Although doctors strongly advise smokers to stop during pregnancy, more than six out of 10 continue to smoke. The latest findings suggest that some childhood cancers might be the result of exposure to tobacco carcinogens in the womb.

Professor Stephen Hecht, who led the investigation at the University of Minnesota in Minneapolis, said the results are the first to prove that exposure to cancer-causing substances in tobacco can occur before birth.

``It is the first evidence for the presence in the foetus of a transplacental carcinogen [passed from the mother] derived from tobacco smoke. There are no previous reports of carcinogens in the urine of newborns,'' Professor Hecht said yesterday. The study monitored 48 smoking and non-smoking women. Doctors analysed urine samples from their newborn babies for the presence of a substance called NNK - a strongly carcinogenic chemical derived from nicotine.

Professor Hecht said that NNK has been shown to cause cancer in a range of laboratory animals and is likely to be one of the main causes of lung cancer in smokers.

Experiments have also shown than NNK can pass from pregnant animals to their unborn offspring, which are significantly more likely to develop tumours in later life.

Professor Hecht said he detected the breakdown products of NNK in the urine of 22 babies born to the 31 women in the study who had smoked during pregnancy. By contrast he found no trace of NNK in any of the 17 women who did not smoke.

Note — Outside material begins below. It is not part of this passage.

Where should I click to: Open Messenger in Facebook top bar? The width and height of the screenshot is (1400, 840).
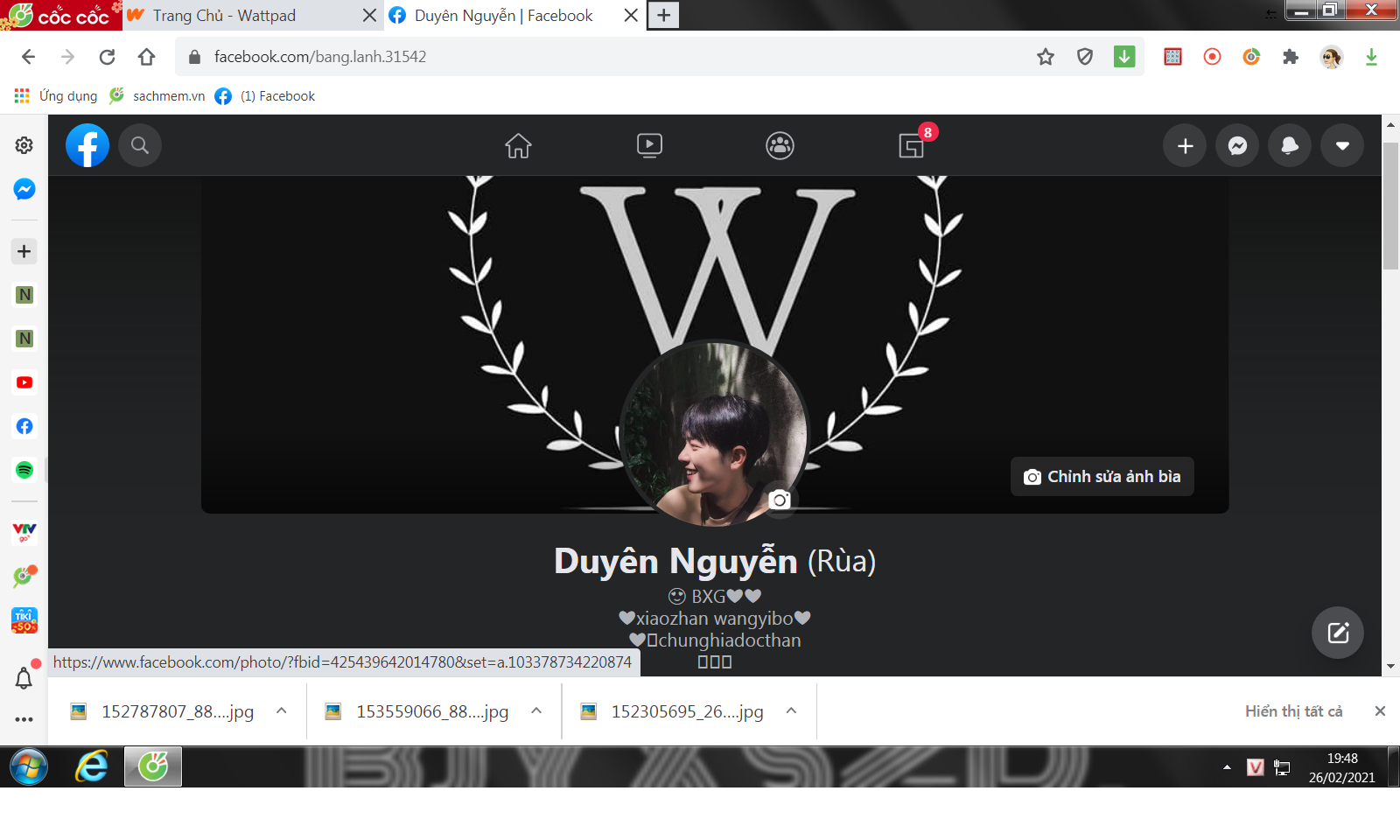click(x=1237, y=145)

The amounts of NNK in the babies were about a tenth of those found in adult smokers. ``The levels measured are substantial when one considers that exposure of the developing foetus to NNK would have taken place throughout pregnancy,'' Professor Hecht said.

The scientists also found nicotine and cotinine - a breakdown product of nicotine - in the urine of the newborn infants. ``The exposure to nicotine and cotinine in newborns is substantial, leading one to wonder whether a pattern of nicotine addiction could begin before birth,'' Professor Hecht said.

Epidemiologists have failed to find a definite link between smoking mothers and cancer in children but the latest study suggests one might be found with further research.